What is expected: Return the material from the line that contains "Click the label Роботособака" through the end of the material as a JSON list of strings, one string per line, with blank lines and pictures left out.

Given records:
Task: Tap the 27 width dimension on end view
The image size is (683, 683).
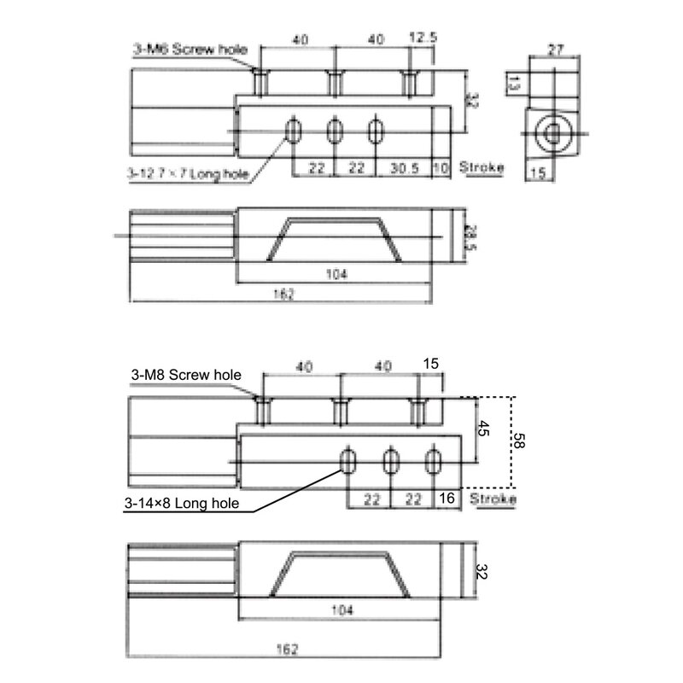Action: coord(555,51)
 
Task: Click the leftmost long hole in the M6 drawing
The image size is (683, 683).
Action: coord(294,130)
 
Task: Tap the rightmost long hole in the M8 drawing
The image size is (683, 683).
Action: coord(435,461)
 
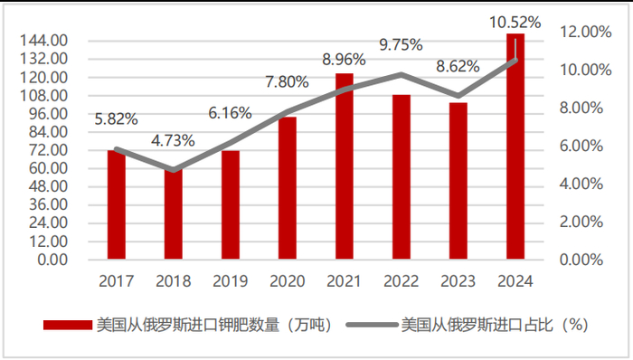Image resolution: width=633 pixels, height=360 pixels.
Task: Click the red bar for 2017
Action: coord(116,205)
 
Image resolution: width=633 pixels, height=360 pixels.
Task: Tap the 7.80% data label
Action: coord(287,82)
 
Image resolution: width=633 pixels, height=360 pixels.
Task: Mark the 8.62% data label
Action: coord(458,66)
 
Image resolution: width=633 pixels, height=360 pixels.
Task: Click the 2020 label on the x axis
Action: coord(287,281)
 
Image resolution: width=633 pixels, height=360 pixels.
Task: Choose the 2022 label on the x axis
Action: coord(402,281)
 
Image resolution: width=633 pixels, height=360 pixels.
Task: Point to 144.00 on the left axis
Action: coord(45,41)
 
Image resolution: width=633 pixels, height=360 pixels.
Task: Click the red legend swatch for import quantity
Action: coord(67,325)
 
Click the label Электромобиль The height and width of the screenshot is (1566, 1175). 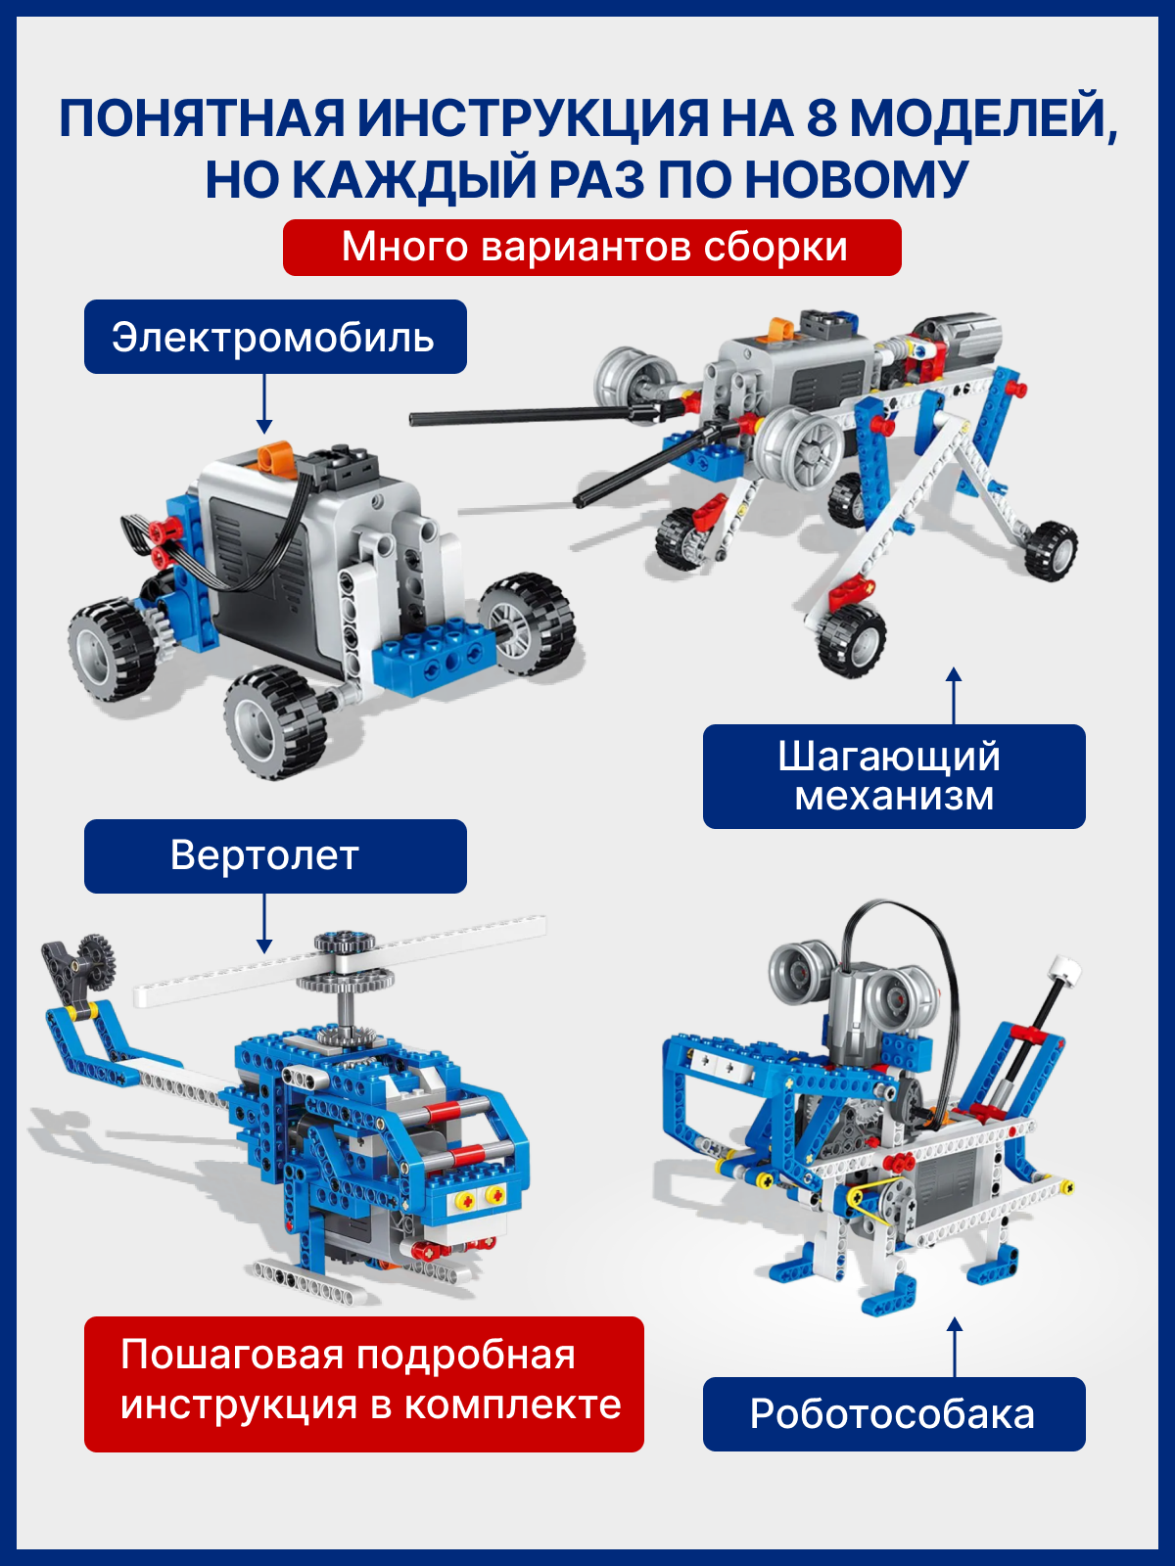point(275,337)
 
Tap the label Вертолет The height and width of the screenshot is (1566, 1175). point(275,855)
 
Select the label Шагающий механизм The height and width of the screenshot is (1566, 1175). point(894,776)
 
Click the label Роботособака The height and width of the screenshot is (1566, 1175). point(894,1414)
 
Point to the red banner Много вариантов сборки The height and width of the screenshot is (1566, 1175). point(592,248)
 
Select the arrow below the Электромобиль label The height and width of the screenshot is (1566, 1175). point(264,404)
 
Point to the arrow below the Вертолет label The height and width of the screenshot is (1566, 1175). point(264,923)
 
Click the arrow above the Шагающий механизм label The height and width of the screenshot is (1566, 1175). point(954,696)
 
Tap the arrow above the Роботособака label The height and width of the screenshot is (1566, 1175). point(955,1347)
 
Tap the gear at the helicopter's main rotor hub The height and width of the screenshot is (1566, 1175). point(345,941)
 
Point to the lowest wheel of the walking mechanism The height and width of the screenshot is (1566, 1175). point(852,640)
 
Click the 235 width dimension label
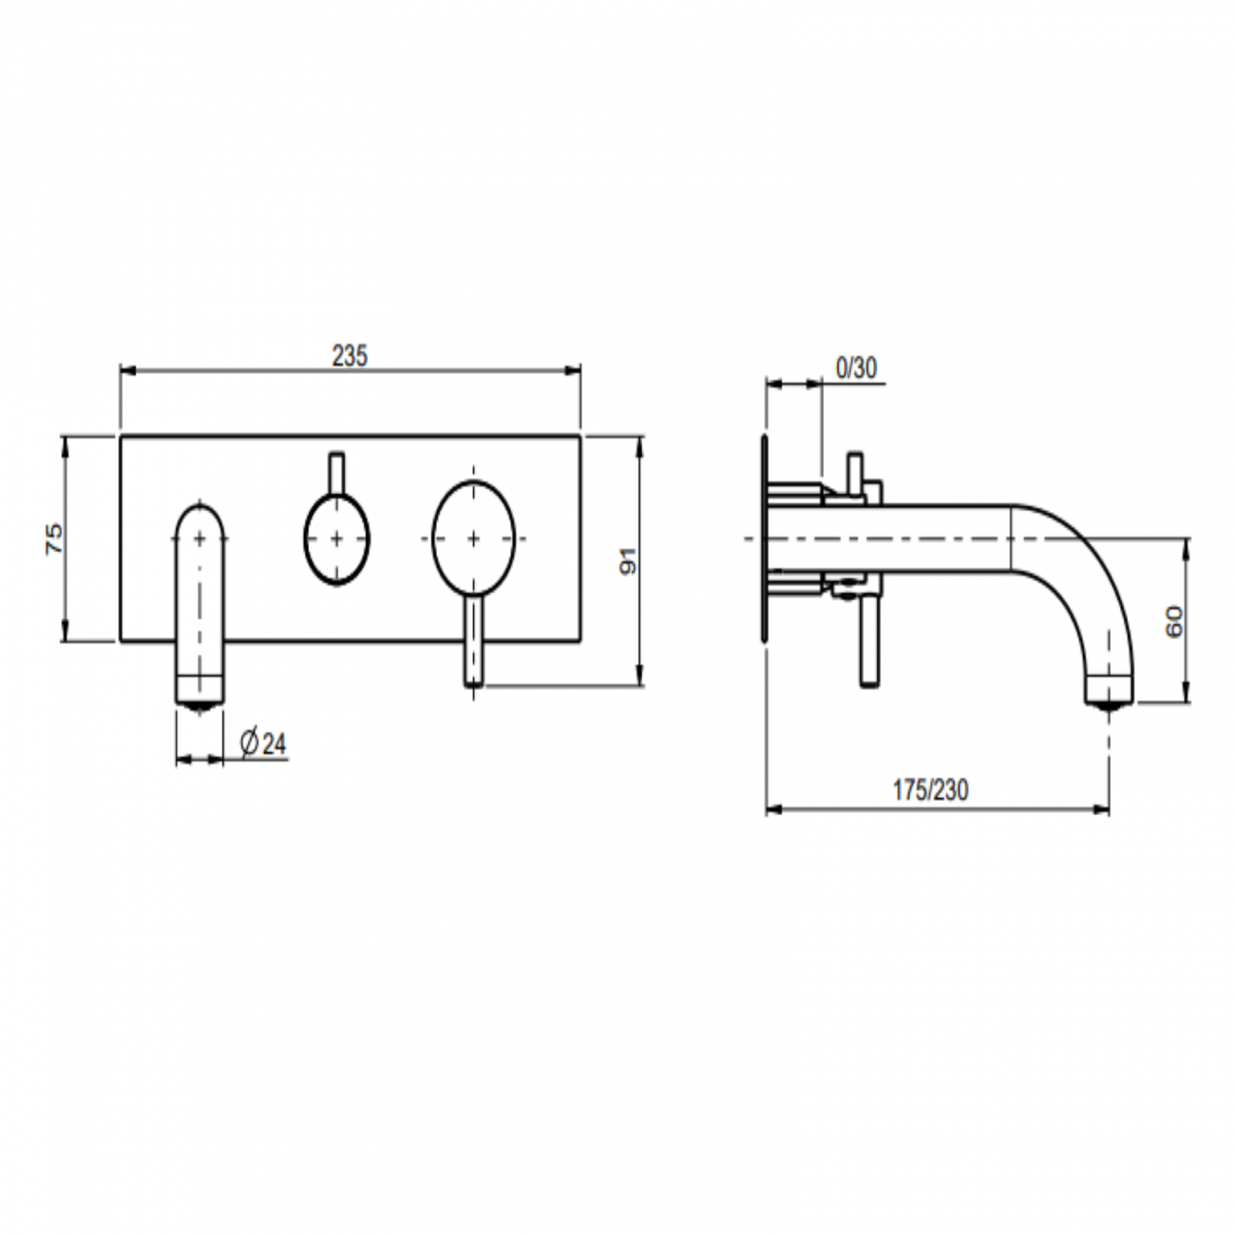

The answer:
[
  "Click the label Роботособака The height and width of the screenshot is (1566, 1175). point(894,1414)",
  "Point to the red banner Много вариантов сборки The height and width of the screenshot is (1566, 1175). point(592,248)",
  "Select the arrow below the Электромобиль label The height and width of the screenshot is (1566, 1175). point(264,404)",
  "Point to the arrow below the Вертолет label The height and width of the screenshot is (1566, 1175). point(264,923)",
  "Click the arrow above the Шагающий механизм label The height and width of the screenshot is (1566, 1175). point(954,696)",
  "Tap the arrow above the Роботособака label The height and width of the screenshot is (1566, 1175). point(955,1347)",
  "Tap the gear at the helicopter's main rotor hub The height and width of the screenshot is (1566, 1175). point(345,941)",
  "Point to the lowest wheel of the walking mechanism The height and width of the screenshot is (1566, 1175). point(852,640)",
  "Click the 235 width dimension label"
]